PROVIDED INFORMATION START
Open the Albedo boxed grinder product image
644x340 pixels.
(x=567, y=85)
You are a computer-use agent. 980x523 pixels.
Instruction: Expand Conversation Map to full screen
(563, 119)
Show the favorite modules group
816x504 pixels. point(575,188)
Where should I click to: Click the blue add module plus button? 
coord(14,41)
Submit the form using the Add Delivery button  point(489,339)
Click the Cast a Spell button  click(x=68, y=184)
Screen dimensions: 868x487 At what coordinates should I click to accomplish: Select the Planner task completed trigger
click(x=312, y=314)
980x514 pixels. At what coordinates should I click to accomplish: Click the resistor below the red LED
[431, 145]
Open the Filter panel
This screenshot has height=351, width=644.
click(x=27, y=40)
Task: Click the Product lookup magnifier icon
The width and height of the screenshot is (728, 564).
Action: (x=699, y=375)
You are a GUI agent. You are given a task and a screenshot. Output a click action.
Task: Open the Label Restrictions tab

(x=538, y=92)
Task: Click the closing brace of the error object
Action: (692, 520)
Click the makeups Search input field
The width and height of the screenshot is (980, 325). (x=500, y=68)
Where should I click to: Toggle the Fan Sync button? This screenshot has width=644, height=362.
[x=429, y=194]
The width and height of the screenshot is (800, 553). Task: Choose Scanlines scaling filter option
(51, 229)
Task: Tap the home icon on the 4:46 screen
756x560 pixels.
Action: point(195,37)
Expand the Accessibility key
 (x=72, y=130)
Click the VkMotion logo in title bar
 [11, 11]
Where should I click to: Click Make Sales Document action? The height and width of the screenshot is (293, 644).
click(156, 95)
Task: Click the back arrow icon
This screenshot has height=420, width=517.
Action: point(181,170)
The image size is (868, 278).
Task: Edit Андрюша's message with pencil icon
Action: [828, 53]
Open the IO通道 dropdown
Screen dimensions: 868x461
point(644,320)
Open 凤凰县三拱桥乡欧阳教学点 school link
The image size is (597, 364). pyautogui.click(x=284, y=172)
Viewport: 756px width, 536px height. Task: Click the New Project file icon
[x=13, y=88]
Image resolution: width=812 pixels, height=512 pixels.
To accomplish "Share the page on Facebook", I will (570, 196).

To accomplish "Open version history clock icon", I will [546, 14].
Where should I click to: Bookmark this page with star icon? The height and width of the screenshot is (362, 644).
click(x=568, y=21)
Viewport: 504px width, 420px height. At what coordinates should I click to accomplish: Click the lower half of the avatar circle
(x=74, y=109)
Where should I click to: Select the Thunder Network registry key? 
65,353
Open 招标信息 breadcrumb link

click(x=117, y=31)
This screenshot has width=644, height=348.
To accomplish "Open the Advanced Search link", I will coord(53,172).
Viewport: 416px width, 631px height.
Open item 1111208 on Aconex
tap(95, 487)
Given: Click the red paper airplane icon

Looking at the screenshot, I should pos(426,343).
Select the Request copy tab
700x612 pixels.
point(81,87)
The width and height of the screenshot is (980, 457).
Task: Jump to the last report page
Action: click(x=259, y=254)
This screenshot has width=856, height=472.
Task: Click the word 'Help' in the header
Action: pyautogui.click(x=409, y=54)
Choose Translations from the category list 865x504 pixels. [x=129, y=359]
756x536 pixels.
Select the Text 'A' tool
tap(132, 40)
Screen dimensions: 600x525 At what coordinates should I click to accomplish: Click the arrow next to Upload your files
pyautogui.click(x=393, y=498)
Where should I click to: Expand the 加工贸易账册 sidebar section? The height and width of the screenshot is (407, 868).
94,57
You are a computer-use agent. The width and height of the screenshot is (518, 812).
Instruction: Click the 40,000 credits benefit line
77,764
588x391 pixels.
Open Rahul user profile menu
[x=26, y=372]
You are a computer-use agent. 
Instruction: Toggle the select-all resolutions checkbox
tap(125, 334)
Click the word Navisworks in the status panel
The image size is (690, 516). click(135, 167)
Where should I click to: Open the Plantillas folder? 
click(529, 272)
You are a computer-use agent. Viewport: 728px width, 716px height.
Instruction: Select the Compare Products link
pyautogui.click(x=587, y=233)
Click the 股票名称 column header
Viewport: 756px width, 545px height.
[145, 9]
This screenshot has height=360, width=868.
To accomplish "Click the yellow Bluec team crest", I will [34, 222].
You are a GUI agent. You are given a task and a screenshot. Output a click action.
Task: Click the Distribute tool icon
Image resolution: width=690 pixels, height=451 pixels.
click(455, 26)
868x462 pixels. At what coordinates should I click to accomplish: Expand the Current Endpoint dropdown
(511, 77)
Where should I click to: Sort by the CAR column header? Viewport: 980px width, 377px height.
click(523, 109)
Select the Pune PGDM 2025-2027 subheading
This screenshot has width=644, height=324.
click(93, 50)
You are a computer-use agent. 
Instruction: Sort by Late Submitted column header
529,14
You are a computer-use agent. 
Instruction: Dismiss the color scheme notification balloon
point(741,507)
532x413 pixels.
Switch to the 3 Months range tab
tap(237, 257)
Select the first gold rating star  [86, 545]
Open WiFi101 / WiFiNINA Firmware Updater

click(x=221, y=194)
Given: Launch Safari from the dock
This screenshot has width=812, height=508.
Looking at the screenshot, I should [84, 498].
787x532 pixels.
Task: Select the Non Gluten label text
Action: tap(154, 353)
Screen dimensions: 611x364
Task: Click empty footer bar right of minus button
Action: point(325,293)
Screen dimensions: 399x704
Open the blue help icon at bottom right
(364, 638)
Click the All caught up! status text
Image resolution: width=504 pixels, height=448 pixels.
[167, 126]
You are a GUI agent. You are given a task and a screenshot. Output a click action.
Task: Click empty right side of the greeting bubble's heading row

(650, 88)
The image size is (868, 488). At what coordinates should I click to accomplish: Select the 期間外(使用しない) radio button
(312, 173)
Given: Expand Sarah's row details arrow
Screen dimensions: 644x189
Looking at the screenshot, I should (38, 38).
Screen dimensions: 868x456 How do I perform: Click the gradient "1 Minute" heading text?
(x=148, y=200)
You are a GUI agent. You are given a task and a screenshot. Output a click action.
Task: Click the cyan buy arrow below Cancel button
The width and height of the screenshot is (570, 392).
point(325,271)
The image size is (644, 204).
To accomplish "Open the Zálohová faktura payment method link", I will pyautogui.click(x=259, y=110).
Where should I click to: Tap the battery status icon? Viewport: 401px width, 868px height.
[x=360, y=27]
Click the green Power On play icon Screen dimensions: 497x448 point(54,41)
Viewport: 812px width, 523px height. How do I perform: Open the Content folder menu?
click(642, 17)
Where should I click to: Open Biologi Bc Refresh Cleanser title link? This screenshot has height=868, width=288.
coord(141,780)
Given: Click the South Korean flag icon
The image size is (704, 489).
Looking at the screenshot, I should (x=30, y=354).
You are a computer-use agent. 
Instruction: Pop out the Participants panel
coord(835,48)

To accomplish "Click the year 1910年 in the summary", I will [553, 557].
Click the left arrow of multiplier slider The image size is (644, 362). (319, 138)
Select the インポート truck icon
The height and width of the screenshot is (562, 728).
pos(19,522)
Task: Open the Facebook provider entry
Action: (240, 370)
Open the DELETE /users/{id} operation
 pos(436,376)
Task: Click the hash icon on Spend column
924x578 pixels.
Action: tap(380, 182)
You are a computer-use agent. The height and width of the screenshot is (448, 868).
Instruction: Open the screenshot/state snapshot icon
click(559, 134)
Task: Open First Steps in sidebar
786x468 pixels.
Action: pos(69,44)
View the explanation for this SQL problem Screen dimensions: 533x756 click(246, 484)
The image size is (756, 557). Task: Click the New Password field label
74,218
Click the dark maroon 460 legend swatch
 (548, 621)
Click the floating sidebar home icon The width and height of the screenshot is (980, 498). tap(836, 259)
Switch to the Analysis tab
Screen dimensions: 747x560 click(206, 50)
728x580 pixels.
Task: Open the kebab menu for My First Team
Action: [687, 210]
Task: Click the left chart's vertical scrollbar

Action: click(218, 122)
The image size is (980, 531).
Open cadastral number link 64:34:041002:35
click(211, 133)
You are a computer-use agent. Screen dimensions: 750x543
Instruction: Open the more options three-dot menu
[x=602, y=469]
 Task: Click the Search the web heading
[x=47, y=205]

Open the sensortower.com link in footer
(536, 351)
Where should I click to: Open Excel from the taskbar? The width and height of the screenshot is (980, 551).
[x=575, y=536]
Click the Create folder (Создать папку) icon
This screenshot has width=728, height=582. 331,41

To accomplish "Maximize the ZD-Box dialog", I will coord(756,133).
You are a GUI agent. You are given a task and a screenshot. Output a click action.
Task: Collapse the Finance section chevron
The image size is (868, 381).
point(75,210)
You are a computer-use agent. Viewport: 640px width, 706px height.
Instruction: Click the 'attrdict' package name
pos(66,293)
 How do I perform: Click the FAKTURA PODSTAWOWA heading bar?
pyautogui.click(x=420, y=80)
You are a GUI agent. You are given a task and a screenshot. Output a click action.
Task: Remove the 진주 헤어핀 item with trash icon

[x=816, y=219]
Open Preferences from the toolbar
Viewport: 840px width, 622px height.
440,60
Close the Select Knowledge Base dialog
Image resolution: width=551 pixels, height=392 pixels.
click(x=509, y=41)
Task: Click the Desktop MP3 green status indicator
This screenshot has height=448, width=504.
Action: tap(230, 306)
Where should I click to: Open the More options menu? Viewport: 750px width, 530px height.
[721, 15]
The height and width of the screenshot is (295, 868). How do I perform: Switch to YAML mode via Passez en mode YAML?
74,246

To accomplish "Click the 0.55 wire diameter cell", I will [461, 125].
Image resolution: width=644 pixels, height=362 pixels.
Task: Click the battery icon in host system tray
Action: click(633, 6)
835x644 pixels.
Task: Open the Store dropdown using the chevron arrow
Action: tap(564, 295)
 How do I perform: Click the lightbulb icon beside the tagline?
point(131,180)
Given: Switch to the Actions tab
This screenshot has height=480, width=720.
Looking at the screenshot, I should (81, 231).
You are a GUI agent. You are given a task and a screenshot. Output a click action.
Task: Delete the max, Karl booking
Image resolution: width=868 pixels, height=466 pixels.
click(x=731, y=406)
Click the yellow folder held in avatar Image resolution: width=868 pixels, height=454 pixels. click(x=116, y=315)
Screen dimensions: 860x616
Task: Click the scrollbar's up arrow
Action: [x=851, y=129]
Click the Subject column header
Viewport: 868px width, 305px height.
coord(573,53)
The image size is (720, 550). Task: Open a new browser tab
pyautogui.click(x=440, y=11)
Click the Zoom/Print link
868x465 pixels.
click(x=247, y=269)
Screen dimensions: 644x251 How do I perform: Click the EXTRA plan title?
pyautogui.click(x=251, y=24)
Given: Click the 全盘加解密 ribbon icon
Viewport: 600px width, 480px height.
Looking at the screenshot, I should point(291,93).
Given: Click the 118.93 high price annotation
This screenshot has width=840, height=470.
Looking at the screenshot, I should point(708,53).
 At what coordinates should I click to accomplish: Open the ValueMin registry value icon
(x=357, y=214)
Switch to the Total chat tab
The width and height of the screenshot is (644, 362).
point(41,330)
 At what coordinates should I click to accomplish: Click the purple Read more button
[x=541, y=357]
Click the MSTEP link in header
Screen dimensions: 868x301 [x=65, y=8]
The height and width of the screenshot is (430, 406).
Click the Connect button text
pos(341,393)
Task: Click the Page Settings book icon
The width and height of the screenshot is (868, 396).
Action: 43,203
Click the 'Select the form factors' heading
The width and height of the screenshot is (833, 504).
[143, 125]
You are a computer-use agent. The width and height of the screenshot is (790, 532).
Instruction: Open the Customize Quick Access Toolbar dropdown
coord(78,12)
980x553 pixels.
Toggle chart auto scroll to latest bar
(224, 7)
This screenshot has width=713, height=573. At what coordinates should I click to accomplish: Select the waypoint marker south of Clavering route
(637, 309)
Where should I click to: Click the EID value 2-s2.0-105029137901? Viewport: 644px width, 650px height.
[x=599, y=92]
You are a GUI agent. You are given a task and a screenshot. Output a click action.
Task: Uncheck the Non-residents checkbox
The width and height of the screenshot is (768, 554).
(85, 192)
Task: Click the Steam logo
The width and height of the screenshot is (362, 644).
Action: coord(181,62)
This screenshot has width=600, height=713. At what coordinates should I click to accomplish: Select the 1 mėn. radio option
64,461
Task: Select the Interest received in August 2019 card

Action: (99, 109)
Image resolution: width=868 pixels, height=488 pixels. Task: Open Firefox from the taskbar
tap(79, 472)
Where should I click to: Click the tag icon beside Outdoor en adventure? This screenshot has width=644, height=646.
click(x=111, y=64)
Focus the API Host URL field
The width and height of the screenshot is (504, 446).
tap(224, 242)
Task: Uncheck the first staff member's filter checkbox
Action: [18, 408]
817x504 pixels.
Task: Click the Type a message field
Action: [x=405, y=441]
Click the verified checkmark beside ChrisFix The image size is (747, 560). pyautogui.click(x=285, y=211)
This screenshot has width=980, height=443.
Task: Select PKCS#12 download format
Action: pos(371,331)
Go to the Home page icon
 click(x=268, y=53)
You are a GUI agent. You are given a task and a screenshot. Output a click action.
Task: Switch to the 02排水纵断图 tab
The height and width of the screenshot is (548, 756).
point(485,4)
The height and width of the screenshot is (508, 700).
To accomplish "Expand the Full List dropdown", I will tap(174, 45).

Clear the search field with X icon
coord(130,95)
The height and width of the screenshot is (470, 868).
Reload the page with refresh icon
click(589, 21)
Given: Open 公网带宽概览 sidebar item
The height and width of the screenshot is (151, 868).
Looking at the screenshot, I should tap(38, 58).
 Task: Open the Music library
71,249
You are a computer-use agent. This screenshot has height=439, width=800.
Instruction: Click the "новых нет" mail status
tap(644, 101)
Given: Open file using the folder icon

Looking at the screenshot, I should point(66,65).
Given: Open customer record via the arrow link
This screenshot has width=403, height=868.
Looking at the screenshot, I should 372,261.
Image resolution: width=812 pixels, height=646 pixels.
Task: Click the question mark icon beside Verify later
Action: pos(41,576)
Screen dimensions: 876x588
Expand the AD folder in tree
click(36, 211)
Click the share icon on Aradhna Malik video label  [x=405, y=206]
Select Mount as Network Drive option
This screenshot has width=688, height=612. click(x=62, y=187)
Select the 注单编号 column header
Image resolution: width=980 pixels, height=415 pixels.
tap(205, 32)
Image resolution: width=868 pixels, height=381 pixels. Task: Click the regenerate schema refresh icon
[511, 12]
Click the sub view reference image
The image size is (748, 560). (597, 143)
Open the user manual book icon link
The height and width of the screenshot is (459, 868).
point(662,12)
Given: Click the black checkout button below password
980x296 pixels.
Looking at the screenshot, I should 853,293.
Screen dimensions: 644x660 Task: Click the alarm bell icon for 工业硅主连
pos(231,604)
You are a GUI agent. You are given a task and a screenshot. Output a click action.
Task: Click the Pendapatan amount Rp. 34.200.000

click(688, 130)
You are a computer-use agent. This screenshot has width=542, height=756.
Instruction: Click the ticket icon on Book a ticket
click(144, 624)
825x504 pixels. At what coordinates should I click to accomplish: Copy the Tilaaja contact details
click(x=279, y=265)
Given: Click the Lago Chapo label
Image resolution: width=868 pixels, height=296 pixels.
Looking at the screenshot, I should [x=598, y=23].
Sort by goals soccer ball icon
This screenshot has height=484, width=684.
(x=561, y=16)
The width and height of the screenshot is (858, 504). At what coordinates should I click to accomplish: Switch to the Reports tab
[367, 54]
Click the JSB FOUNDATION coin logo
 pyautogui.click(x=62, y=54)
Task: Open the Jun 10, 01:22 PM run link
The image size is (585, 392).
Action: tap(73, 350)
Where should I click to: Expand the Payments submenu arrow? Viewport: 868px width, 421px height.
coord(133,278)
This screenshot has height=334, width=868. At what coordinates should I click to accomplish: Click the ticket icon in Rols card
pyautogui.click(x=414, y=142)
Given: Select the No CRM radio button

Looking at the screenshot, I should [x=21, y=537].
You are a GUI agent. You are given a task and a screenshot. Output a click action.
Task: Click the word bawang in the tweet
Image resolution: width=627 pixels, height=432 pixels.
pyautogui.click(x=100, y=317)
PROVIDED INFORMATION END
Using the records above, copy word for word the line with "Given: Open 公网带宽概览 sidebar item", the line with "Given: Click the Lago Chapo label", and every line between them.

Given: Open 公网带宽概览 sidebar item
The height and width of the screenshot is (151, 868).
Looking at the screenshot, I should tap(38, 58).
 Task: Open the Music library
71,249
You are a computer-use agent. This screenshot has height=439, width=800.
Instruction: Click the "новых нет" mail status
tap(644, 101)
Given: Open file using the folder icon

Looking at the screenshot, I should point(66,65).
Given: Open customer record via the arrow link
This screenshot has width=403, height=868.
Looking at the screenshot, I should 372,261.
Image resolution: width=812 pixels, height=646 pixels.
Task: Click the question mark icon beside Verify later
Action: pos(41,576)
Screen dimensions: 876x588
Expand the AD folder in tree
click(36, 211)
Click the share icon on Aradhna Malik video label  [x=405, y=206]
Select Mount as Network Drive option
This screenshot has width=688, height=612. click(x=62, y=187)
Select the 注单编号 column header
Image resolution: width=980 pixels, height=415 pixels.
tap(205, 32)
Image resolution: width=868 pixels, height=381 pixels. Task: Click the regenerate schema refresh icon
[511, 12]
Click the sub view reference image
The image size is (748, 560). (597, 143)
Open the user manual book icon link
The height and width of the screenshot is (459, 868).
point(662,12)
Given: Click the black checkout button below password
980x296 pixels.
Looking at the screenshot, I should 853,293.
Screen dimensions: 644x660 Task: Click the alarm bell icon for 工业硅主连
pos(231,604)
You are a GUI agent. You are given a task and a screenshot. Output a click action.
Task: Click the Pendapatan amount Rp. 34.200.000

click(688, 130)
You are a computer-use agent. This screenshot has width=542, height=756.
Instruction: Click the ticket icon on Book a ticket
click(144, 624)
825x504 pixels. At what coordinates should I click to accomplish: Copy the Tilaaja contact details
click(x=279, y=265)
Given: Click the Lago Chapo label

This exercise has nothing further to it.